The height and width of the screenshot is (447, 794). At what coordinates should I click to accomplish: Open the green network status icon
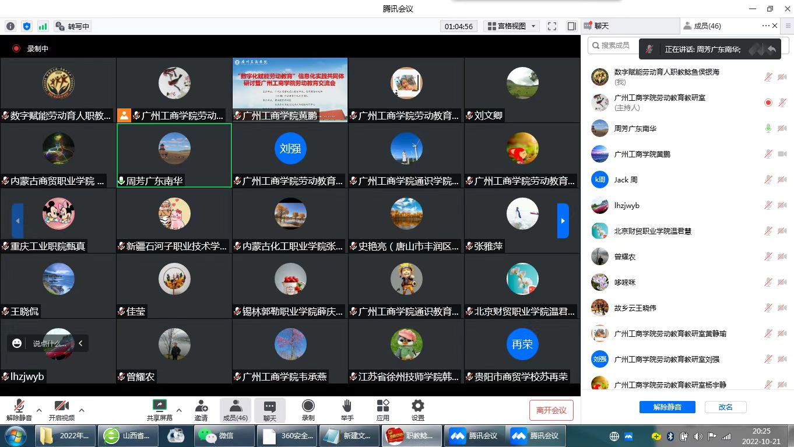click(43, 26)
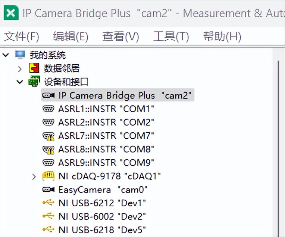
Task: Open the View (查看) menu
Action: coord(120,36)
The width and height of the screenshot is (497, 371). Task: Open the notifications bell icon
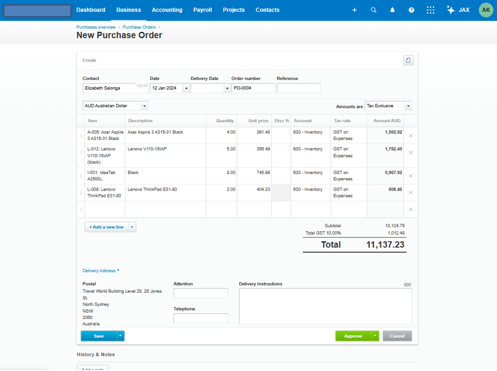392,10
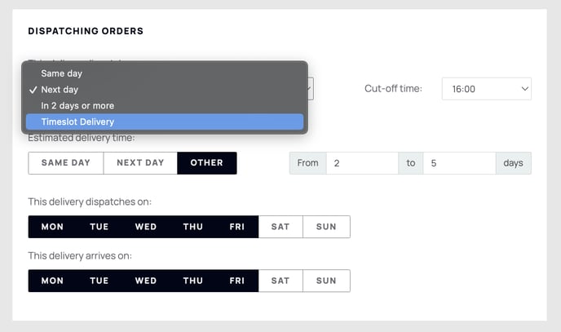The image size is (561, 332).
Task: Enable SAT in arrival days
Action: [x=281, y=281]
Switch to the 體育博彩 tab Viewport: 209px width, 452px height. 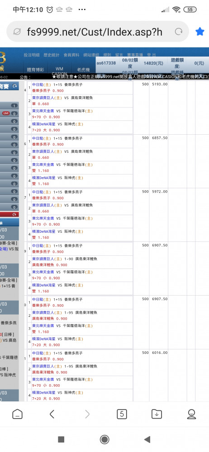point(35,70)
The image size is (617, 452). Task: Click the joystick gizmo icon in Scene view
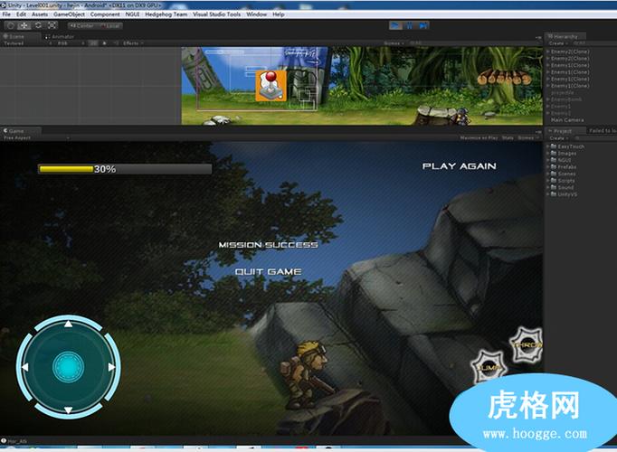(270, 84)
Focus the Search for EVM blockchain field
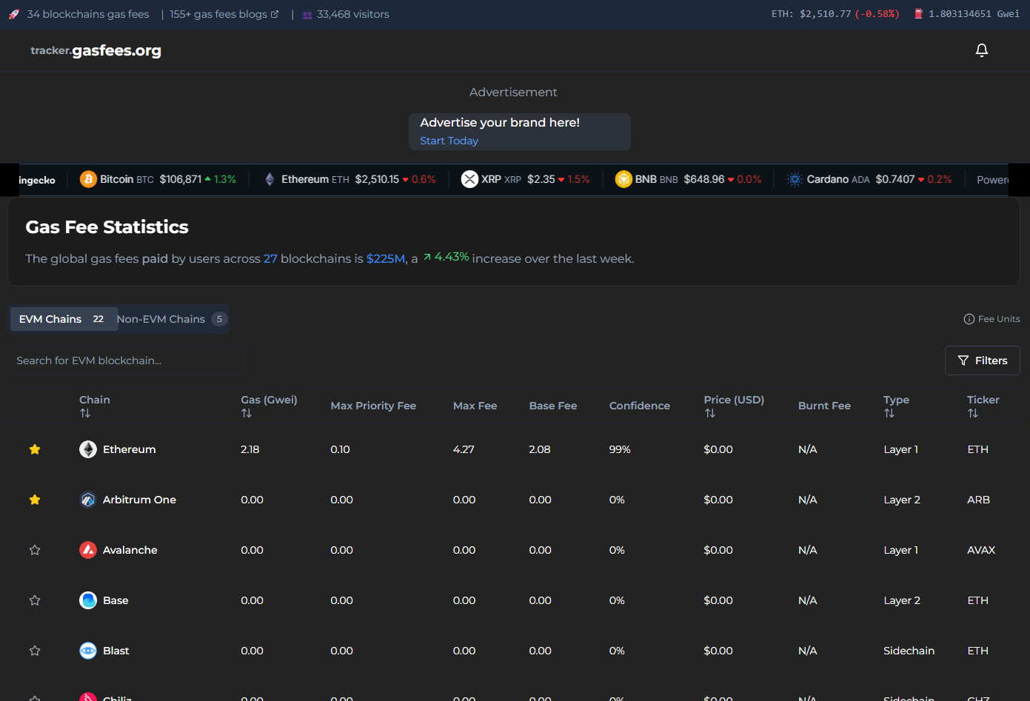 pos(126,360)
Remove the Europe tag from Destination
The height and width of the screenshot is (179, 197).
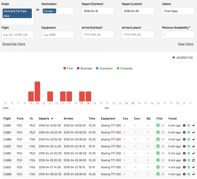(x=54, y=11)
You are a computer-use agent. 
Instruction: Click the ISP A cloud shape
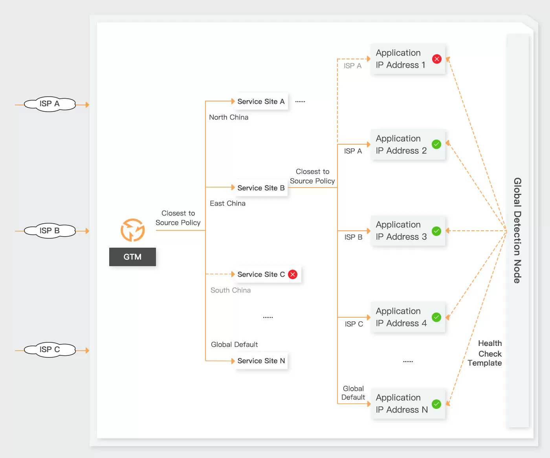(x=50, y=104)
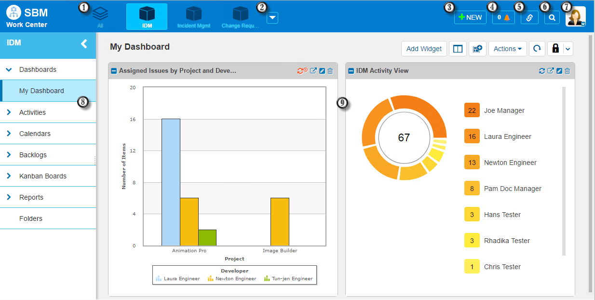This screenshot has width=595, height=300.
Task: Switch to the Change Requests application
Action: click(240, 17)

○ ○ ○ ○

* [Work required] What the answer must hold is the exact text of every line from the one containing "Remove the Europe tag from Destination" through the end of the data, minus any pictures.

* [Exercise answer]
Remove the Europe tag from Destination
The height and width of the screenshot is (179, 197).
(x=54, y=11)
You are a computer-use agent. 
Instruction: Click the ISP A cloud shape
(x=50, y=104)
This screenshot has width=595, height=300.
Task: Switch to the Change Requests application
Action: click(240, 17)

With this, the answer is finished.